High-quality data is equally important. Ensure data structures are well-organized, with meaningful column names instead of coded values. Flatten nested event data where possible. This structure makes it easier for the agent to locate and monitor the relevant information effectively.

Evaluation of operations agents

Evaluation methods

The operations agent platform uses a rigorous, multistage process to evaluate accuracy, safety, and continuous improvement. At its core is a three-stage cycle: trace > iterate > evaluate. This cycle starts by implementing telemetry to monitor the agent's decision-making processes, including planning, ontology formation, data grounding, rule generation, and execution. Evaluation datasets come from real-world use cases and synthetic data that introduces variability. You measure metrics such as accuracy, convergence, failure rates, and safety throughout the agent's lifecycle, from development to production.

The evaluation environment mirrors production conditions and emphasizes separation between development and evaluation pipelines to avoid bias. You manually curate initial datasets and define expected ontologies and outputs in advance. Later, you scale these datasets by using synthetic generation. The datasets focus on operational goals relevant to business monitoring and decision-making. While they represent real-world scenarios, they don't yet include broader user populations or dynamic goal configurations. This approach keeps evaluations focused, reproducible, and aligned with responsible AI principles.

Evaluation results

Our evaluation processes use a structured trace > iterate > evaluate methodology. We embed evaluations at each stage of the agent's decision-making loops. These evaluations confirmed that the agent consistently produces accurate ontologies, generates valid and relevant queries, and selects appropriate actions aligned with user goals. These results support the system's alignment with accountability goals, particularly in ensuring that it performs as expected in real-world operational contexts.

» **DATASET CONTENT**:
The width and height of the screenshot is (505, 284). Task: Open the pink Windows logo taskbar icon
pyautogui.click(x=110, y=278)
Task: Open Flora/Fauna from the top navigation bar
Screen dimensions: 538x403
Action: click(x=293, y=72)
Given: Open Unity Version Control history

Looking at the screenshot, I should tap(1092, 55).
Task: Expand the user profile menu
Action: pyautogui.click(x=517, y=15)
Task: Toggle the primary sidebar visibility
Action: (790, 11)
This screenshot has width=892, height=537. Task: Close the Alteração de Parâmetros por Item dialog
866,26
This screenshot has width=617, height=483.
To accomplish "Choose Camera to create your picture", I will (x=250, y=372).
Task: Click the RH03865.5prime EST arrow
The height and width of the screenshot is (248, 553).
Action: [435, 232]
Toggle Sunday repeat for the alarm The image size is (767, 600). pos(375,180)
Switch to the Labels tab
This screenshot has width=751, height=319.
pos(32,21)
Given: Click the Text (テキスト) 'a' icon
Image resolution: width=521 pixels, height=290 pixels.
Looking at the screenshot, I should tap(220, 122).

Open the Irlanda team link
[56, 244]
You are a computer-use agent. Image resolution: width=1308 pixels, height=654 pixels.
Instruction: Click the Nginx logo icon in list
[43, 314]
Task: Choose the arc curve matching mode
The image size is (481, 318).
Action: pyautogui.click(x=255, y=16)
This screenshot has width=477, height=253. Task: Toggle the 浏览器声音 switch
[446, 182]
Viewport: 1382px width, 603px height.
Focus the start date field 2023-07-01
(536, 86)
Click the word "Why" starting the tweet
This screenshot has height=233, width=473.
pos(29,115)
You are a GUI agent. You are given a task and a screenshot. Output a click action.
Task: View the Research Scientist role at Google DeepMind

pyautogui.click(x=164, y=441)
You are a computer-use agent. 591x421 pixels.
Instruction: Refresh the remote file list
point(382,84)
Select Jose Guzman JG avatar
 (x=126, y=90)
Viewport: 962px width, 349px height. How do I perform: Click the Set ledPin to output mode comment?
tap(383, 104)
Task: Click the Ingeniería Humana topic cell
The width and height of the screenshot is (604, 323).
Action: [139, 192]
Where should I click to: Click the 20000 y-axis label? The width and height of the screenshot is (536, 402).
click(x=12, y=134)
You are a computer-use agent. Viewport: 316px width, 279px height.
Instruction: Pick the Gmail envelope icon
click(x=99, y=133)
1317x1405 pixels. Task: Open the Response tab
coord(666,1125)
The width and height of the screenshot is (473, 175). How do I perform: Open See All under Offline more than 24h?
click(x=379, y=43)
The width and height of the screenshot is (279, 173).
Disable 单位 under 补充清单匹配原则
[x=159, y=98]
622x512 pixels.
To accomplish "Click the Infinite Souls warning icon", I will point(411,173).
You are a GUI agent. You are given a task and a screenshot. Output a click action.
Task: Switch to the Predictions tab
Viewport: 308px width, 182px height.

» **TASKS TO COMPLETE**:
1. In the passage on evaluating operations agents, what are the three stages of the cycle at the core of the evaluation process?
2. Using the passage on evaluating operations agents, explain in one to three sentences why data should have meaningful column names and flattened event data.
3. Carry on the passage about evaluating operations agents from its last sentence.

» **EXPECTED RESULTS**:
1. Trace, iterate, and evaluate.

2. Well-organized data with meaningful column names instead of coded values, and with nested event data flattened where possible, makes it easier for the agent to locate and monitor the relevant information effectively.

3.
The training and test datasets used in the evaluation were carefully curated to reflect a broad range of operational scenarios. You manually constructed initial datasets from real-world use cases, with clearly defined expected outputs, including ontologies and query results. Later, you expanded these datasets by using synthetic generation to increase variability and coverage. You designed the datasets to represent the types of goals and data environments the agent is expected to encounter, including variations in schema complexity, data availability, and user intent. This approach ensured that the evaluation captured a representative range of operational factors and settings, supporting responsible system development and deployment.

Evaluation results influenced several key design constraints in the system. For example, we introduced limits on maximum query size and minimum ontology complexity to ensure consistent performance and reduce failure rates. While the results are broadly applicable to many operational monitoring and decision-support scenarios, the initial evaluation didn't include some areas, such as dynamic goal reconfiguration and multi-agent collaboration. These areas represent opportunities for future testing and development.

Evaluating and integrating operations agents for your use

An agent's behavior is shaped by the instructions, goals, data, and actions you provide. Precise prompts and clean, well-organized data with intuitive column names improve accuracy and reduce errors.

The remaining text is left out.